A Few Personal Recommendations

For the Commercial Kind

  • Fini Balsamic Vinegar of Modena, 3 leaf
  • Fiorucci Riserva Balsamic Vinegar, Made in Moderna
  • Masserie di Sant' Eramo Balsamic Vinegar

Condimentos

  • The Academia Barilla Condimento Balsamico, at about $42 for 8.5 ounces

Tradizionale Aceto Balsamico

  • Aceto Balsamico Tradizionale Di Modena Extravecchio

Comments 6 comments

Veronica Allen profile image

Veronica Allen 6 years ago from Georgia

I have never tried balsamic vinegar, but I must say after all this great information, I will have to give it a try. I like the tip to look for at least a two grape leaf ranking -that keeps it nice and simple for me.

Great job!


Paige Masters profile image

Paige Masters 6 years ago Author

You have to try it, Veronica. The leaf ranking does make it easier... It's really good with fresh tomatoes. Thanks for the comment!


Jai Warren profile image

Jai Warren 6 years ago from Dallas, Deep Ellum, Texas

Very nicely done Paige. Reducing the commercial vinegar is a great tip. If it's decent enough vinegar it doesn't even need sugar. Congrats on being picked for Week 1 of the contest! Ciao.

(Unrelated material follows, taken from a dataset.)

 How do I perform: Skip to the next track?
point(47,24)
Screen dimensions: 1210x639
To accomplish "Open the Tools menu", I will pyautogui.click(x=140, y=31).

Paige Masters profile image

Paige Masters 6 years ago Author

Thanks so much, Jai! Appreciate your visit and comment.


OnlineHub profile image

OnlineHub 6 years ago from Fresno, CA, USA

Excellent information about Balsamic Vinegar. I like reading your article and thanks for sharing it. 5* plus recommendation!


ekeisman profile image

ekeisman 5 years ago

Great hub. I adore balsamic vinegar! It's often so expensive, but when I have it, I use it for homemade salad dressings, and...dip strawberries in it, then a little confectioner sugar...delicious! Like you say - you could just drink the good stuff straight! Thanks for all the info.